Addio a Henry “Fly” Williams lo scoprì l’udinese Andrea Fadini

TREVISO. È morto all’età di 47 anni a causa di problemi renali Henry Hi-Fly Williams, guardia americana dotato di grande tecnica, con un ottimo tiro da tre punti che in Italia ha totalizzato circa 7...

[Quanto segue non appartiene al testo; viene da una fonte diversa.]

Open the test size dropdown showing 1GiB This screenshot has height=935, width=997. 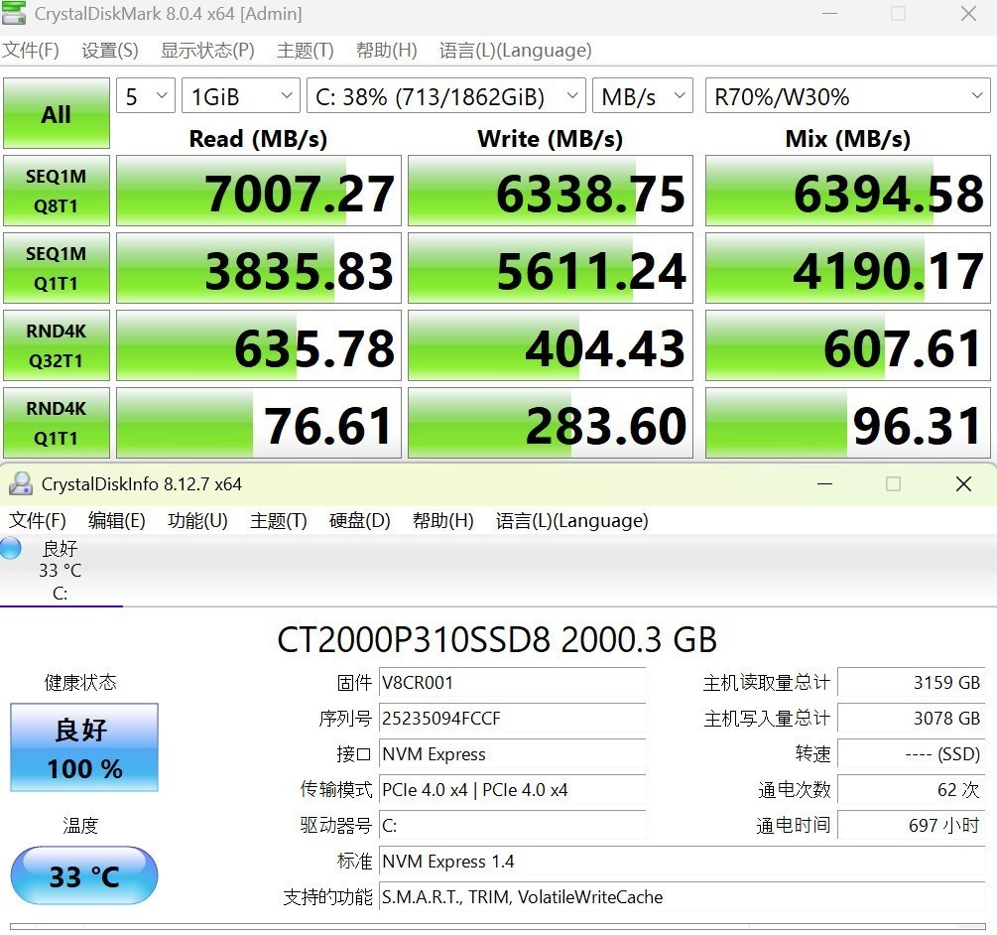(x=239, y=95)
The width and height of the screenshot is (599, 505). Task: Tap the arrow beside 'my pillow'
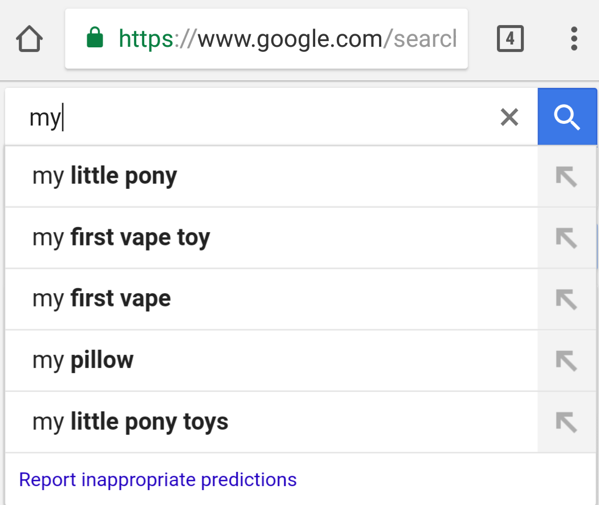[x=567, y=361]
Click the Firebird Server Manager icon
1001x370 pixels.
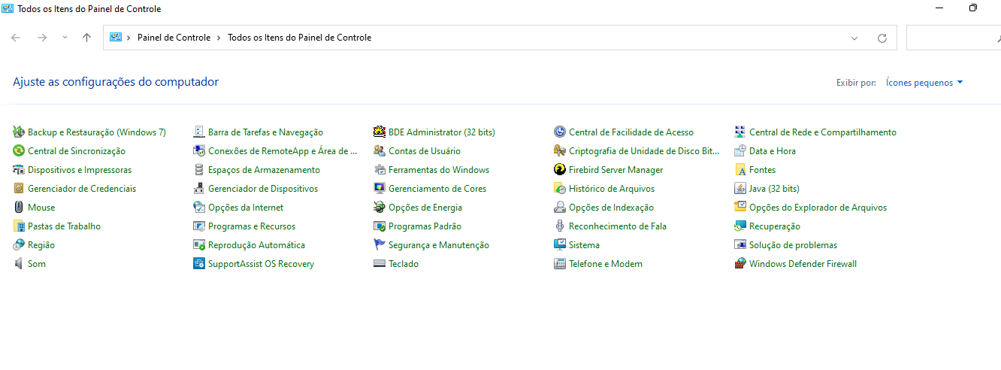click(560, 170)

TREVISO. È morto all’età di 47 anni a causa di problemi renali Henry Hi-Fly Williams, guardia americana dotato di grande tecnica, con un ottimo tiro da tre punti che in Italia ha totalizzato circa 7 mila punti giocando con Verona (a due riprese), Treviso, Roma e Napoli. Arrivato nel nostro Paese nel 1993 scoperto dal general manager udinese della Scaligera Verona Andrea Fadini, viene inizialmente ingaggiato a gettone per poi essere confermato in modo definitivo da coach Marcelletti grazie alle sue prestazioni. In quella stagione grazie all’aiuto determinante di Williams (24,3 punti a partita e 50% da tre), la Glaxo Verona riuscirà a centrare la promozione diretta in serie A1 e la stagione successiva, sarà la migliore sia per Williams sia per la Glaxo. La media punti sale a 25,5 e la Glaxo da neopromossa conclude il campionato in quarta posizione. A Verona rimane ancora un anno con ottime percentuali, prima di trasferirsi alla Benetton Treviso di coach Mike D’Antoni dove rimane quattro anni vincendo uno scudetto (1996-1997) in una squadra dove giocavano Bonora, Pittis, Rebraca, Marconato e il titolo di MVP della stagione. Nell’ultima stagione a Treviso (1998-1999) vince anche la Coppa Saporta e perde la finale scudetto contro Varese di Pozzecco e Meneghin. Nella stagione successiva, complice anche i non buoni rapporti con Obradovic nel frattempo coach di Treviso, Hi-Fly firma (per un anno) con l’ambiziosa Virtus Roma dove formerà con Mike Iuzzolino un tandem di ex veronesi. Torna a Verona per una stagione e poi la sua ultima stagione in Italia la gioca in Legadue a Napoli guidato da coach Piero Bucchi in panchina contribuendo a una storica promozione in serie A grazie ai suoi 19,6 punti di media in campionato e i 15,1 nei play-off. Con la promozione napoletana in A si chiuderà l’avventura di Williams in Italia e anche la sua carriera da giocatore prima di dedicarsi alla religione in qualità di predicatore battista. Quattro anni fa l’annuncio di essere in dialisi e in attesa di un trapianto di reni, nelle scorse ore la morte avvenuta a Charlotte per conseguenze legate alla sua malattia renale. «La notizia ci scuote tutti. Ci lascia senza fiato, con una lacrima che scende perchè per tutti noi sei stato speciale, magico, fantastico. Tu per noi eri Hi-Fly. Da oggi ci guardi da lassù, ma qui lasci un vuoto grandissimo. Riposa in pace, Henry» il ricordo della Scaligera Verona.